At our holiday gatherings it’s kind of a joke, how they have to bring me up to speed on everything that’s happened in the last 12 months because I didn’t know about it at the time.
Carl Gordon-Jenkins Gordon-Jenkins.
It sounds like something that happens at big companies. I’ve mostly worked in consulting firms where a significant amount of your performance was tied to either billable hours or how much work you sold. So IOW, upper management would soon see on the utilization report that an “invisible employee” wasn’t billing any hours and they would be conselled out if it went on long enough.
That said, in some of the bigger firms like IBM or the Big-4 firms (Deloitte, E&Y, KPMG, PwC), it can actually be difficult to NOT become invisible. People travel around to clients a lot or work from home so it can be difficult to actually even see people who you need to build relationships with.
Well, I can certainly see why you are so anti-capitalism.
Not in an office but there was an infamous (if you lived where I lived) incidence of a woman who was never seen at work when she was supposed to be at work. She was known to have a mobile phone and smoke, so other staff would assume she was either off somewhere yakking on her phone, or out having a fly cigarette.
Turned out she wasn’t doing either, she just wasn’t turning up for work at all. She got away with it for years because all her co-workers disliked her intensely and didn’t follow up on why no one ever saw her at work, they were just relieved not to have to interact with her!
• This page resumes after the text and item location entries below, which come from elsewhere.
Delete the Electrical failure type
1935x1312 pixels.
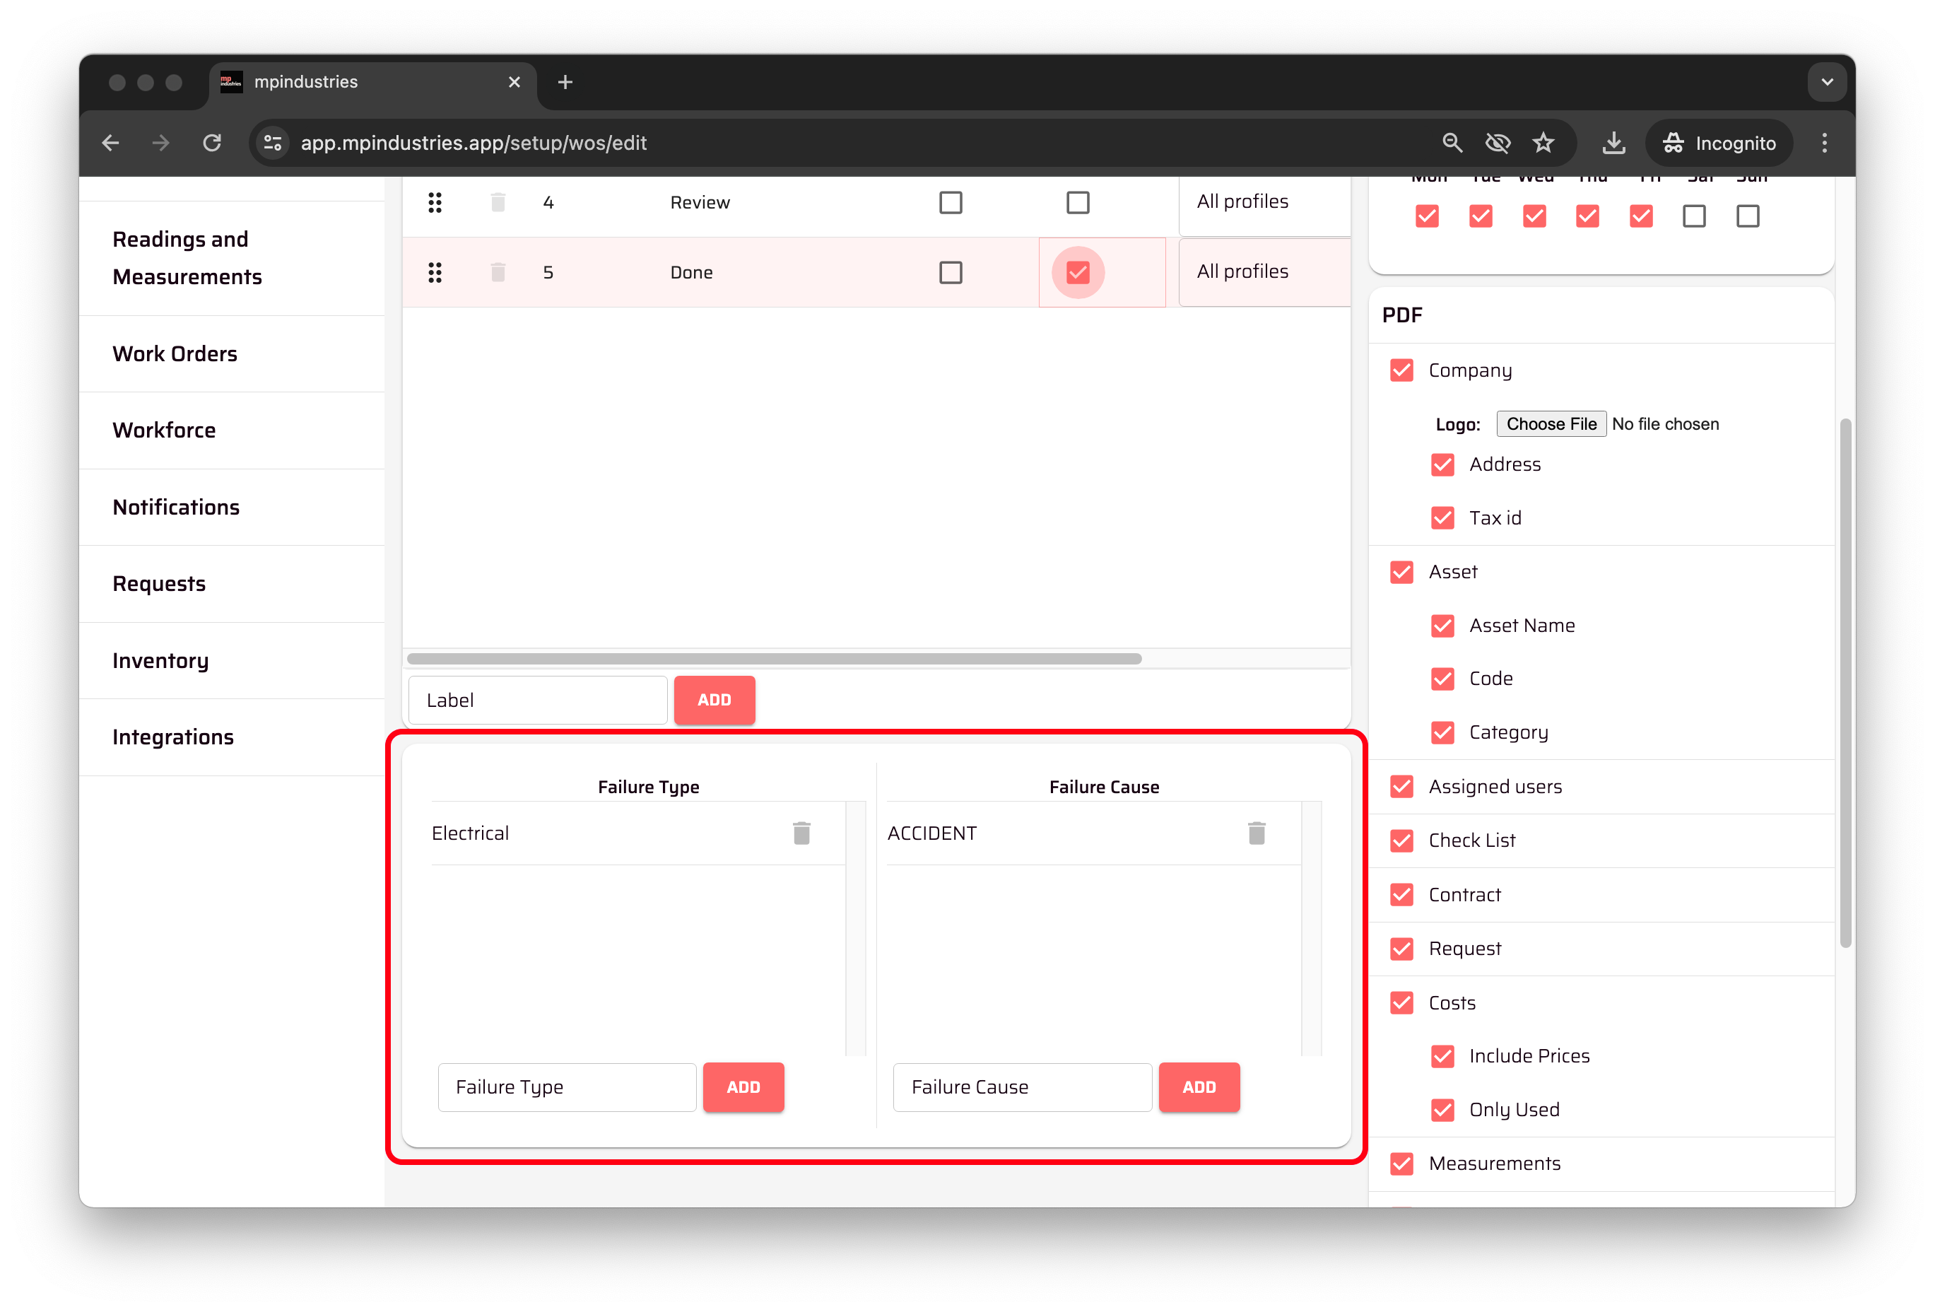(801, 833)
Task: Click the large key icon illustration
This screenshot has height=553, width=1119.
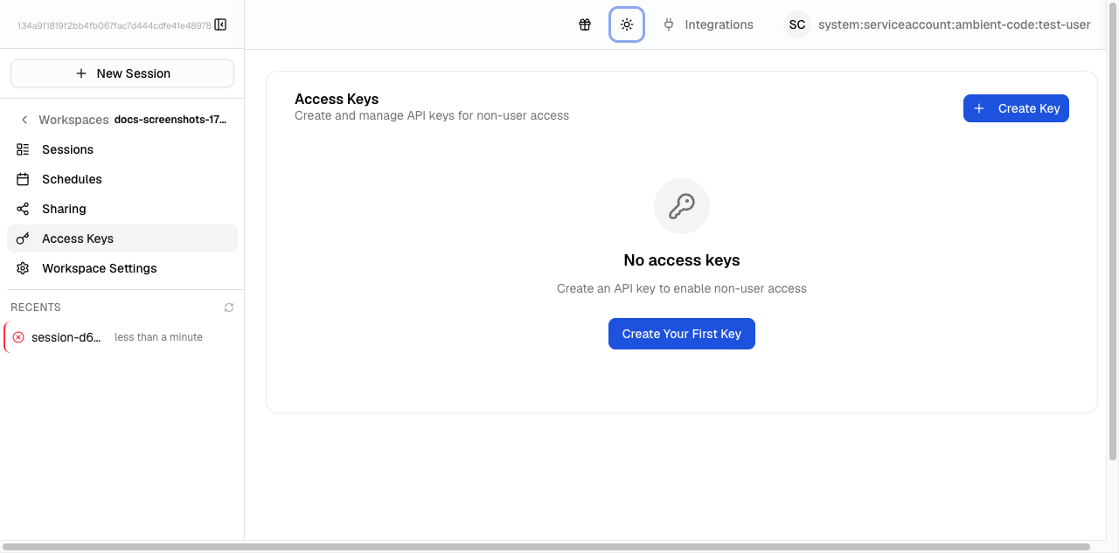Action: 681,205
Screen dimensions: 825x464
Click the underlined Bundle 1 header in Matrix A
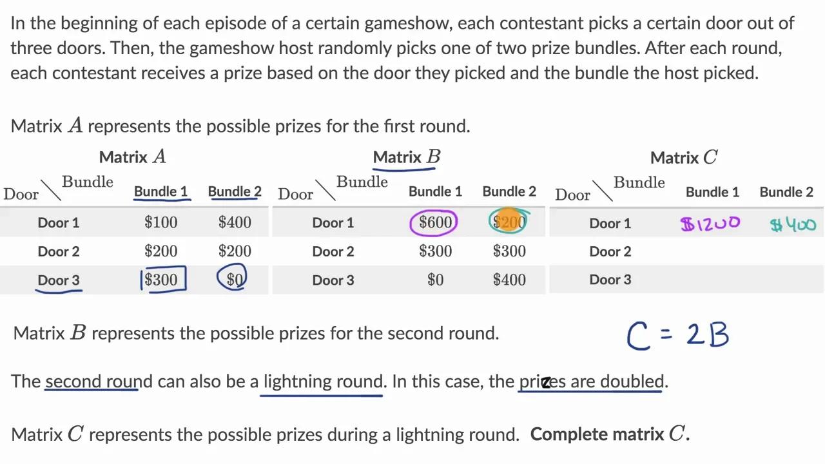point(160,191)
She’d been taking home around IRE£500 a week - and this was in the days when IRE£500 a week was a helluvalot of money. She got away with it as well because her employer was too embarrassed to do anything other than allow her to discreetly leave. I found her on Facebook a while ago and she’s got “manager at <name of place> from <years>” listed on her profile. She wasn’t the manager.
I also heard about a video rental shop where the employees came up with a scam. The company had a policy that branches in city locations had to have a minimum of 2 members of staff on duty at all times. So the staff worked out a roster where there were 3 members of staff named as being on duty but only two of them would turn up and would cover for the third should any Powers That Be turned up or rang the branch. As far as I know the company never copped on. the branch closed a few years ago as it wasn’t making any money!!